Em discurso transmitido no domingo, 30 de agosto, o presidente cumpriu ordem de um juiz de Bogotá que, no dia 26, o condenara por ter “violado a neutralidade religiosa do Estado no ato oficial de sua posse”.
O juiz também exigiu que ele declarasse “que se absterá de condutas que revelem sua filiação à Igreja Católica ou a qualquer outro credo específico”.
“Embora me identifique como católico, respeito a separação entre Igreja e Estado e garantirei, no âmbito das minhas funções, as liberdades e os direitos de todos os colombianos, sem distinção, inclusive a liberdade de professar qualquer religião ou de não professar nenhuma, assim como a Constituição protege o meu direito de professar livremente a minha própria religião, tanto em público quanto em privado”, disse o presidente.
Ele afirmou que, se o ato de louvor durante a posse “pudesse ter causado desconforto ou ofendido alguém, na minha qualidade de chefe de Estado, apresento minhas desculpas”.

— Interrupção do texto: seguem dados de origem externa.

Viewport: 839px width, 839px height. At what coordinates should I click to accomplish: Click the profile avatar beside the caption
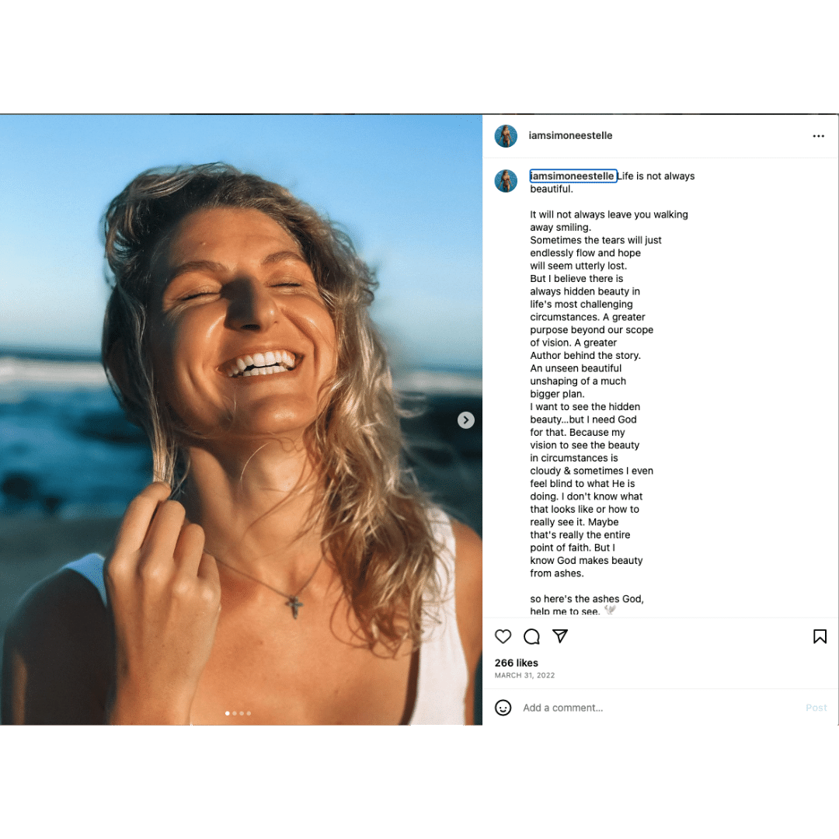(x=506, y=181)
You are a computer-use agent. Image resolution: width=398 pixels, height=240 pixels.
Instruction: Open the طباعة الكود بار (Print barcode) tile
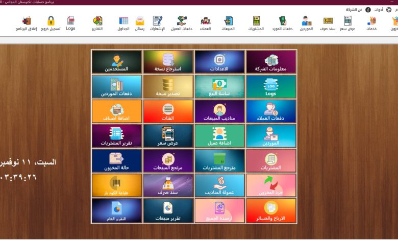pos(117,186)
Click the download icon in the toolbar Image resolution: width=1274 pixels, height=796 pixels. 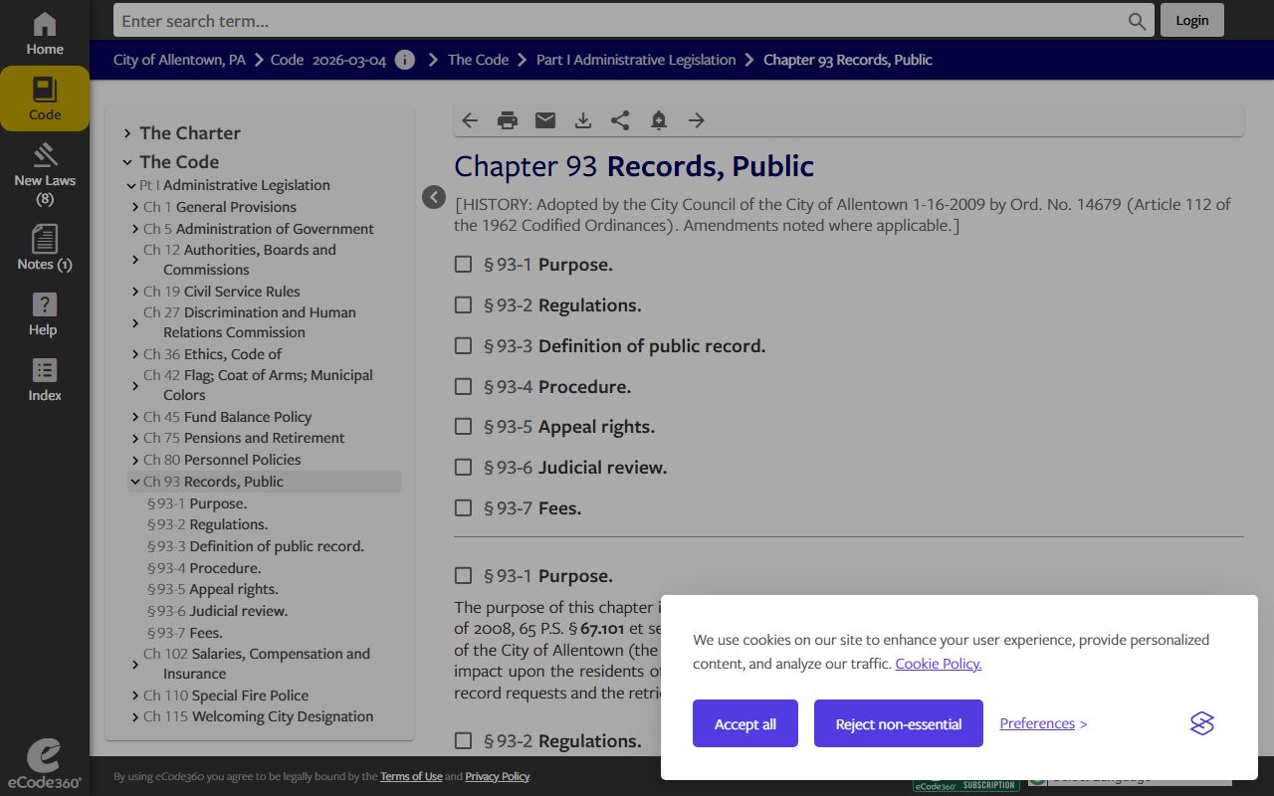coord(583,120)
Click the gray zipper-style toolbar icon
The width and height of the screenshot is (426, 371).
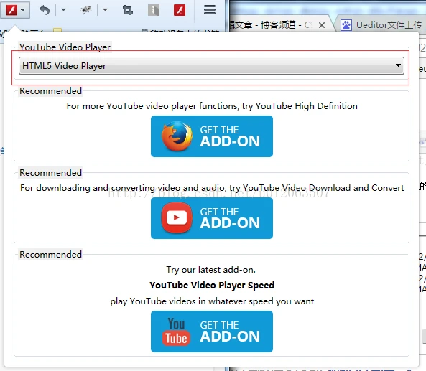tap(154, 10)
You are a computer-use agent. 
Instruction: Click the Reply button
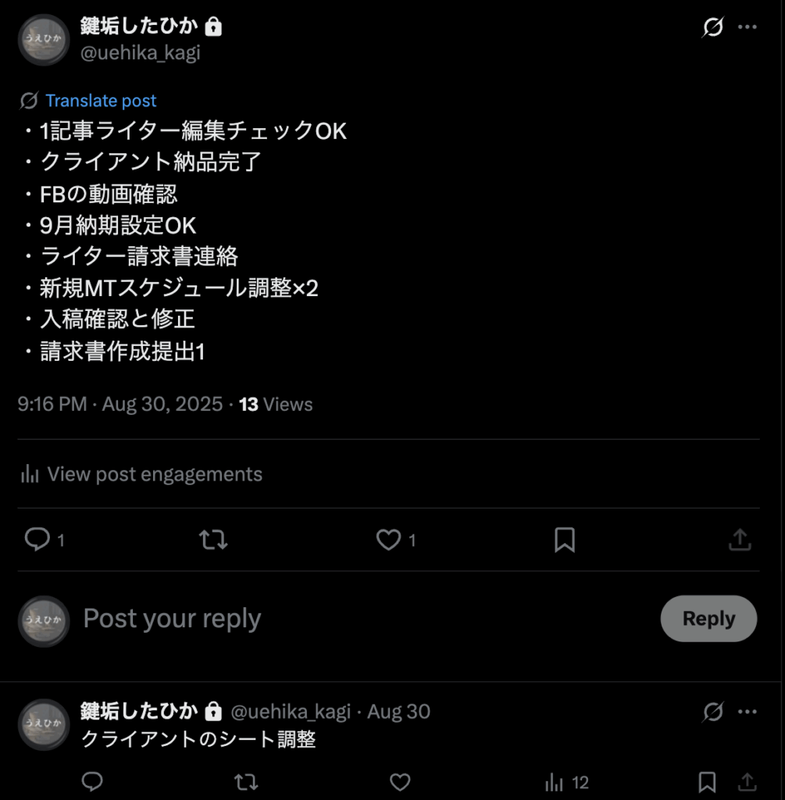pos(708,619)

Na cerimônia de posse presidencial, realizada em Cali, havia uma imagem de Nossa Senhora de Fátima e aconteceu um momento de louvor e oração inter-religiosa, com a participação de um padre católico, um rabino e um pastor evangélico.
Dom Francisco Javier Múnera Correa, Arcebispo de Cartagena e Presidente da Conferência Episcopal Colombiana, transmitiu ao presidente os anseios da população por unidade, reconciliação, paz, esperança e uma sociedade em que “ninguém se sinta excluído ou discriminado”.